Yet just weeks before the chancellor of the exchequer is expected to announce a new tax designed to increase the take from global tech giants, it has been disclosed that UK taxpayers will have to repay £3.2M of tax that Amazon has overpaid.

The embarrassing repayment is thanks to a quirk of business rates law that favours online retailers over brick-and-mortar retailers, and relates to Amazon’s 750K SF Rugeley fulfilment centre, north of Birmingham.

The recalculation means the government will have to repay most of the £3.2M owed, but Cannock council will have to fund £1.2M, in the process threatening the council's budget, Midlands Business Insider reported.

The nature of the error is sure to inflame the controversy about business rates, which are widely seen as a tax that hits bricks-and-mortar shops disproportionally hard, but which online retailers barely feel.

Like many Amazon warehouses the Rugeley facility has a number of mezzanine floors, increasing the total usable area. But rates had been charged on this larger total usable floor area rather than on the ground floor, for which rent was payable. The result is an overpayment dating back to 2011 and a current business rates bill that falls from £1.7M a year to £1.25M.

More galling still for brick-and-mortar shops is that even though the fulfilment centre is a warehouse sending goods directly to customers, it does not count as retail warehousing. If it had, it would have attracted a higher business rate.

The repayment follows a successful appeal by Amazon.

Amazon’s tax arrangements have long provoked concern. Amazon’s UK revenue is £10.9B yet its direct tax contribution is just £220M, most of which is employers’ National Insurance contributions, and the remainder corporation tax and business rates.

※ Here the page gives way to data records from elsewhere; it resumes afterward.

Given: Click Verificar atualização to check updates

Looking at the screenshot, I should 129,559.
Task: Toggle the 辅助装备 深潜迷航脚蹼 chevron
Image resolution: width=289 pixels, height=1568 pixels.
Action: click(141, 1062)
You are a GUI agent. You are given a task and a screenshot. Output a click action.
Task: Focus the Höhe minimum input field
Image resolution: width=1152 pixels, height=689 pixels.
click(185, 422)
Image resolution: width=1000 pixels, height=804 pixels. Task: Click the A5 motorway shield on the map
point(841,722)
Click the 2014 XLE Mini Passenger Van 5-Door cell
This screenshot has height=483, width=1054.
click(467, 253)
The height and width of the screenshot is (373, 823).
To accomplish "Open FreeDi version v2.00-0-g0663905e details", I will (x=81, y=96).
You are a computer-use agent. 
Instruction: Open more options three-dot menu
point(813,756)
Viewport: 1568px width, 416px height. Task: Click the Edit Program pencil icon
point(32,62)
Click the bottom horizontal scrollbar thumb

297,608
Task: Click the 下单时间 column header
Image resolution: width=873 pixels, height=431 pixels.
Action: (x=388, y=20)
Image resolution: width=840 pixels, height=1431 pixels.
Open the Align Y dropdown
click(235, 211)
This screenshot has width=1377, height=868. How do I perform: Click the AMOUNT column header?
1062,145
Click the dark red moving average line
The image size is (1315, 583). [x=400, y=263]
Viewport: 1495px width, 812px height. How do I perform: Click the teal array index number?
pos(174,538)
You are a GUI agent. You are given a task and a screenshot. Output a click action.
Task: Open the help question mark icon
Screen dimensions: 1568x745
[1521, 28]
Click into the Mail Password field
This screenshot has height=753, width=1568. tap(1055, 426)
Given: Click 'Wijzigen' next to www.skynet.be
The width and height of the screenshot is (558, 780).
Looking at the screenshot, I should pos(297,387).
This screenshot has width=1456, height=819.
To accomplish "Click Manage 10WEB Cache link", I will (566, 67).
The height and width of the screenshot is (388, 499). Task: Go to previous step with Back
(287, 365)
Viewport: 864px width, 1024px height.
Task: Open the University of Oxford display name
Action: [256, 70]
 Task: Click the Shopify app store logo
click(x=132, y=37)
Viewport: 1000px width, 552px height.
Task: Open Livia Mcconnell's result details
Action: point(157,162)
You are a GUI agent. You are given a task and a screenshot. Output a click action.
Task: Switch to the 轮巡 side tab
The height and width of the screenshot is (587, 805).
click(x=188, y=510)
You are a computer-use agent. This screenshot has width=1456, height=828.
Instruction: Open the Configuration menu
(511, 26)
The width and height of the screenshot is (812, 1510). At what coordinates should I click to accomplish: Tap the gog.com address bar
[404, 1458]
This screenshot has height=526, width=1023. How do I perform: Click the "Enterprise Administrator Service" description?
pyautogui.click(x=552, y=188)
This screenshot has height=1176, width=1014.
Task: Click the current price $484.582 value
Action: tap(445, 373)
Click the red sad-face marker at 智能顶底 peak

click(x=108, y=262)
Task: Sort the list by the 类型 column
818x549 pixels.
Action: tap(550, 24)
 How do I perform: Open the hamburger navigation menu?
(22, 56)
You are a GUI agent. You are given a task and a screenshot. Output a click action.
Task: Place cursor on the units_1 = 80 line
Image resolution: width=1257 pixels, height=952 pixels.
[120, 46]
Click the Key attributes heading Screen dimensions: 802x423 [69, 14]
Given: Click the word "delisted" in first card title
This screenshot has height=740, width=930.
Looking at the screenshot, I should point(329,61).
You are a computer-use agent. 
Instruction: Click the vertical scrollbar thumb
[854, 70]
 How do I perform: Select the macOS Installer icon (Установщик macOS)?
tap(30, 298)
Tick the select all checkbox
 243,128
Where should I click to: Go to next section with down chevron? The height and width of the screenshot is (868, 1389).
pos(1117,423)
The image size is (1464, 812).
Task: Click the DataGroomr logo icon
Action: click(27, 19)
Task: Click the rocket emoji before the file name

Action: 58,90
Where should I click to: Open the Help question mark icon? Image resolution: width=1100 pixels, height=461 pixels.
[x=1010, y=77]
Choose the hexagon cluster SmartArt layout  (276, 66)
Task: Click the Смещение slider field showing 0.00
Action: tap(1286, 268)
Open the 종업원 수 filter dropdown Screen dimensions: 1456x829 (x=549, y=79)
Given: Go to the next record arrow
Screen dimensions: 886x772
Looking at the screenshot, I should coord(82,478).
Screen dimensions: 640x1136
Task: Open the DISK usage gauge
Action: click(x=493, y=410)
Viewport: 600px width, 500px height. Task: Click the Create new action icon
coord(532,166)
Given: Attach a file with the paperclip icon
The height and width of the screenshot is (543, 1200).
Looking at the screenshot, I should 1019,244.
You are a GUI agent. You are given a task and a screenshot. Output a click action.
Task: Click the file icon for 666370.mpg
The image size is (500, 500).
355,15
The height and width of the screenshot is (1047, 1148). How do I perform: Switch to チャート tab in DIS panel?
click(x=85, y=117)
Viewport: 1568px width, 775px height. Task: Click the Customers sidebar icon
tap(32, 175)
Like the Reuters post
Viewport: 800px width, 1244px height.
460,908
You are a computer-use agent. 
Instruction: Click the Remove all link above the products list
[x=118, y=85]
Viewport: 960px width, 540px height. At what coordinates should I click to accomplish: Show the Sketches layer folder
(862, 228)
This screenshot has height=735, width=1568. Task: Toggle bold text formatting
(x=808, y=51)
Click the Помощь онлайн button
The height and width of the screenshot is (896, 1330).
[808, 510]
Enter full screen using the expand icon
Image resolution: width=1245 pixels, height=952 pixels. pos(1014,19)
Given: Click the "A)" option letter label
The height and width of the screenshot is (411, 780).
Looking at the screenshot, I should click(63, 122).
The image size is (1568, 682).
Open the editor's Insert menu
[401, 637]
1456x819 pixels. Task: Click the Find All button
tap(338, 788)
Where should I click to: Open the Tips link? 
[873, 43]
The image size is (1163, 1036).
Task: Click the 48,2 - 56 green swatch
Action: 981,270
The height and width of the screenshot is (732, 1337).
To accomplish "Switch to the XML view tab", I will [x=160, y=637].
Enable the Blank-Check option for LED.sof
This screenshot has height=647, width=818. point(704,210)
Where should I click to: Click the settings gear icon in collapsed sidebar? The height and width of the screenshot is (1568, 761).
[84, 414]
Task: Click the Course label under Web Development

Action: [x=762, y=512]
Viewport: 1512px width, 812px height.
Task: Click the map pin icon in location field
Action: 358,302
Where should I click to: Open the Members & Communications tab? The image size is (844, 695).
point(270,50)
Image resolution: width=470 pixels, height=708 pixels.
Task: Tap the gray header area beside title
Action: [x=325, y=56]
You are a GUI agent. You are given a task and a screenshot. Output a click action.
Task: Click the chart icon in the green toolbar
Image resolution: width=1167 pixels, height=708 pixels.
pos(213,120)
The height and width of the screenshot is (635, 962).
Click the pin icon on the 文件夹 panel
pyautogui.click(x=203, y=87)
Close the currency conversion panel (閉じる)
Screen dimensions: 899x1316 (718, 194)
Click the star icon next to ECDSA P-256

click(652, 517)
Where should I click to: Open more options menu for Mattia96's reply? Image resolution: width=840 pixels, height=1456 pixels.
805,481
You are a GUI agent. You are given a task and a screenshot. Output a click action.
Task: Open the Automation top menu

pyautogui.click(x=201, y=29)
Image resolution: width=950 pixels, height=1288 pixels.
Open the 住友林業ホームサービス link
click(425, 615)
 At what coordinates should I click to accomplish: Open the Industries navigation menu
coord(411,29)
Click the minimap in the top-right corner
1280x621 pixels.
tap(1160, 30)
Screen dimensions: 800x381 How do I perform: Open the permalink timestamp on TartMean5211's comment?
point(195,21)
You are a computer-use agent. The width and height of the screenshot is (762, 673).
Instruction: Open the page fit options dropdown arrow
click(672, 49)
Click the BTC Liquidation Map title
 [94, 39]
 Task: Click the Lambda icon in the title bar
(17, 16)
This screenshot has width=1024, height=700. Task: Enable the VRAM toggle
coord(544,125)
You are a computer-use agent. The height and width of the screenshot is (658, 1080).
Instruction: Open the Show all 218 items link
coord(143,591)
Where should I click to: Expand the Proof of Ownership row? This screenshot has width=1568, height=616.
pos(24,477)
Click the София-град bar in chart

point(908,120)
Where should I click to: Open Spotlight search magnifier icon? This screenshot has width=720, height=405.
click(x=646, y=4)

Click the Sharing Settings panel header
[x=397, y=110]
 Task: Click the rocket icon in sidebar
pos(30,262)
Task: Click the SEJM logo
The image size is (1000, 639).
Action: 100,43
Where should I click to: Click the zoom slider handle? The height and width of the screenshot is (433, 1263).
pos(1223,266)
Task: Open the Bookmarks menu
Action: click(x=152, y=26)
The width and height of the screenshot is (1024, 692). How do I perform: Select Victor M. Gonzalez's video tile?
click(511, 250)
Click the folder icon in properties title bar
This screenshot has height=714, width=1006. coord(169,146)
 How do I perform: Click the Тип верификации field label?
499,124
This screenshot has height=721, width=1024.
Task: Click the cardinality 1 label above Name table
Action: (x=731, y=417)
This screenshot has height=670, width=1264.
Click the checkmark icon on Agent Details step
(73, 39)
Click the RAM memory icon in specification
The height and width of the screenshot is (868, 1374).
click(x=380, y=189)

It emerged last year that Amazon has paid £62M in corporation tax in the 20 years it has been trading in the UK. The majority of sales are booked through a subsidiary in low-tax Luxembourg.

In December 2019 UK campaign group Fair Tax Mark said that Amazon paid less tax than its peer group of low-tax tech businesses — Facebook, Google, Netflix and Apple.

It estimated that since 2010 Amazon had earned revenues of $960.5B, profit of £26.8B, and a tax bill of just £3.4B, the Guardian reported.